*** Begin section ***

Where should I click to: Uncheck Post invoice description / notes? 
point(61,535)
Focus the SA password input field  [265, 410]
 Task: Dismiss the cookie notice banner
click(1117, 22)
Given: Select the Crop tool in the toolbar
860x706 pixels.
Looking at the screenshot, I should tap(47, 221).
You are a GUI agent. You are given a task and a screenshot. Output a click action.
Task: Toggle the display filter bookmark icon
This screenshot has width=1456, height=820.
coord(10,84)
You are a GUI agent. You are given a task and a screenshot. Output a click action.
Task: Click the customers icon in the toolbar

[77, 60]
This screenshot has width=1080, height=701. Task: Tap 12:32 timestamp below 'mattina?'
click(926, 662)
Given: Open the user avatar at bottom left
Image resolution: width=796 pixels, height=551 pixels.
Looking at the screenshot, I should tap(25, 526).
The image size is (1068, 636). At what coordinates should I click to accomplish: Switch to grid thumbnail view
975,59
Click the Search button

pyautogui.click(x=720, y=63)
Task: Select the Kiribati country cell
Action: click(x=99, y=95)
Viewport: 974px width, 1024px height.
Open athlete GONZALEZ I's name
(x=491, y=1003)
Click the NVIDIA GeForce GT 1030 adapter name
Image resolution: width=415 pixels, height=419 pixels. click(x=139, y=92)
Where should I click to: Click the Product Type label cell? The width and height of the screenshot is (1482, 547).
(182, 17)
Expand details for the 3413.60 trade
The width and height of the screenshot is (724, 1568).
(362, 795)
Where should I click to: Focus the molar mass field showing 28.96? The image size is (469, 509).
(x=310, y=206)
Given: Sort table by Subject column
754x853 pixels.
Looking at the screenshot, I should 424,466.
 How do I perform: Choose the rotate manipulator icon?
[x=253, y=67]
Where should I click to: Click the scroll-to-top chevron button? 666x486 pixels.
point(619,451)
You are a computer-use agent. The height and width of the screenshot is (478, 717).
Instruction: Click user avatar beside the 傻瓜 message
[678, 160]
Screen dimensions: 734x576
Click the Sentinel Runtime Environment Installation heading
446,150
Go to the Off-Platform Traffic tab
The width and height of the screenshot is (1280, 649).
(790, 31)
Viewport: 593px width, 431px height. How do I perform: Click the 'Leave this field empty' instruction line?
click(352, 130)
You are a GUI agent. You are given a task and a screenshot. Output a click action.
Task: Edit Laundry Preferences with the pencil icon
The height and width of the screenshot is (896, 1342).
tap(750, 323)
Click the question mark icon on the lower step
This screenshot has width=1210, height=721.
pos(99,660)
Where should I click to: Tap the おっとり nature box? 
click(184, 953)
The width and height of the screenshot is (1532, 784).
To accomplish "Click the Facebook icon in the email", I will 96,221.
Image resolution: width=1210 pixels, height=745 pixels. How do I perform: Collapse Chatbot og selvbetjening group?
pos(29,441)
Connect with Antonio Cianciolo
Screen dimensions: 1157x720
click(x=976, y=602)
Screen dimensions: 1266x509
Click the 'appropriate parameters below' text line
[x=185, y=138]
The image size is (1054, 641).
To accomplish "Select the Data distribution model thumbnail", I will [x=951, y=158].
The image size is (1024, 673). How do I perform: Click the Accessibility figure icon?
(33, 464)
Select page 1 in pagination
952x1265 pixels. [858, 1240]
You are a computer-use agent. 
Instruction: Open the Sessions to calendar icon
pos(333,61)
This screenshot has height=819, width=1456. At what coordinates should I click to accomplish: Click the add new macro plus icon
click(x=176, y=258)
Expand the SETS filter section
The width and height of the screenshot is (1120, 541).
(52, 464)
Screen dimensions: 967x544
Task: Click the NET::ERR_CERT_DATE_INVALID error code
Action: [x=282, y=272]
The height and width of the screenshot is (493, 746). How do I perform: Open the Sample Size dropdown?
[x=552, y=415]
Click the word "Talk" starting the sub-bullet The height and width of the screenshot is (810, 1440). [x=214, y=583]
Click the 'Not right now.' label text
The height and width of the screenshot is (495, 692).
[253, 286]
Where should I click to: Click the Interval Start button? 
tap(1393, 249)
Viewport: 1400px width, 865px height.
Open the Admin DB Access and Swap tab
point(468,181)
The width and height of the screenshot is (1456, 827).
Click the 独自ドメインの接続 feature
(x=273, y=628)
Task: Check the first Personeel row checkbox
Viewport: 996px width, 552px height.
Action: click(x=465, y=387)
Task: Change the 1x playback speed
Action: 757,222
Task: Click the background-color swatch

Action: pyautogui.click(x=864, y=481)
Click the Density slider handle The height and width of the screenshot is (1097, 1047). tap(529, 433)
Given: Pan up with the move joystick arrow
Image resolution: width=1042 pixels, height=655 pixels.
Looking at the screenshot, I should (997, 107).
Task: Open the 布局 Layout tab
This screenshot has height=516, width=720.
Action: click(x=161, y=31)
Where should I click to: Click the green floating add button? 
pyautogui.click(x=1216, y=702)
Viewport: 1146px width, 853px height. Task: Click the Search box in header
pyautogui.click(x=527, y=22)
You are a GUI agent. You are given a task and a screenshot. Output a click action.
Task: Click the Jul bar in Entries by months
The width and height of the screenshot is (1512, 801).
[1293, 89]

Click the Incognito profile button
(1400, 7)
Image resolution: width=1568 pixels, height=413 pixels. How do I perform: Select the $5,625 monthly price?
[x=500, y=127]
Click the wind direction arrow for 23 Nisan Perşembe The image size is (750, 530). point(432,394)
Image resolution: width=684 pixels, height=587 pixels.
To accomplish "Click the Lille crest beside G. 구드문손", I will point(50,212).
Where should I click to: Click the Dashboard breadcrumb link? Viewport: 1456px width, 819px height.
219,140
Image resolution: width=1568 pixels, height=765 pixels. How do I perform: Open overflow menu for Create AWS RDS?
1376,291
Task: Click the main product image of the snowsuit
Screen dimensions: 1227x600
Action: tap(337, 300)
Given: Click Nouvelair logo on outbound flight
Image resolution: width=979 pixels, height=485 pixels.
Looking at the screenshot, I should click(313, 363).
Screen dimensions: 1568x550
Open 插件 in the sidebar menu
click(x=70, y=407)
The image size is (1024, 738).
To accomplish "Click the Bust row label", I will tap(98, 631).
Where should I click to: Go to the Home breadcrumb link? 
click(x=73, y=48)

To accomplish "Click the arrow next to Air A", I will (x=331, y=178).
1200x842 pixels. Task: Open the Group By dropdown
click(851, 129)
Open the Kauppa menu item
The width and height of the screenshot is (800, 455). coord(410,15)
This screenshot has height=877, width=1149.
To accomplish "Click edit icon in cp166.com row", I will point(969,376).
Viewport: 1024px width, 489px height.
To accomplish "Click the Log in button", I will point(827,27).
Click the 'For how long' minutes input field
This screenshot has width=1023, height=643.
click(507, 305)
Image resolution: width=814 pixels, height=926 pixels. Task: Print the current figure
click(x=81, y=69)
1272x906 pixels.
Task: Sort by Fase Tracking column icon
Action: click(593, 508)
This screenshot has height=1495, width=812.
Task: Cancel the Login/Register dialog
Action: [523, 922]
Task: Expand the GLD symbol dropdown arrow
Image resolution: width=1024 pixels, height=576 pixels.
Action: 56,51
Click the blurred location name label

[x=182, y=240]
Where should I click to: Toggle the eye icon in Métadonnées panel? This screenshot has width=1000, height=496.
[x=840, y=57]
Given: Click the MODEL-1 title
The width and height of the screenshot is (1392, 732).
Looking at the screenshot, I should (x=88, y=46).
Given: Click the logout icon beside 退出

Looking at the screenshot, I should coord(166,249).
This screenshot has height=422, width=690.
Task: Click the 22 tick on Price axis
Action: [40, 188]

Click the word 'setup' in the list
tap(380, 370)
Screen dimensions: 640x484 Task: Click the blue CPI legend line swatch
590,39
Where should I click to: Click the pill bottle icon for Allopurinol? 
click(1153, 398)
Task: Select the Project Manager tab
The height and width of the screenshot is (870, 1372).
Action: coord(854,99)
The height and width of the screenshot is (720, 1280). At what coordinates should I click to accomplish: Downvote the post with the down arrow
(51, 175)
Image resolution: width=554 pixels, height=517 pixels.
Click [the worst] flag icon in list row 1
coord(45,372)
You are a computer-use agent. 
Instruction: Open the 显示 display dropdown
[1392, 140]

*** End section ***

* [About this task]:
Only the lines above from the one with "Given: Pan up with the move joystick arrow" through the one with "Image resolution: width=684" should be duplicated, character for character.

* [Completed task]:
Given: Pan up with the move joystick arrow
Image resolution: width=1042 pixels, height=655 pixels.
Looking at the screenshot, I should (997, 107).
Task: Open the 布局 Layout tab
This screenshot has height=516, width=720.
Action: click(x=161, y=31)
Where should I click to: Click the green floating add button? 
pyautogui.click(x=1216, y=702)
Viewport: 1146px width, 853px height. Task: Click the Search box in header
pyautogui.click(x=527, y=22)
You are a GUI agent. You are given a task and a screenshot. Output a click action.
Task: Click the Jul bar in Entries by months
The width and height of the screenshot is (1512, 801).
[1293, 89]

Click the Incognito profile button
(1400, 7)
Image resolution: width=1568 pixels, height=413 pixels. How do I perform: Select the $5,625 monthly price?
[x=500, y=127]
Click the wind direction arrow for 23 Nisan Perşembe The image size is (750, 530). point(432,394)
Image resolution: width=684 pixels, height=587 pixels.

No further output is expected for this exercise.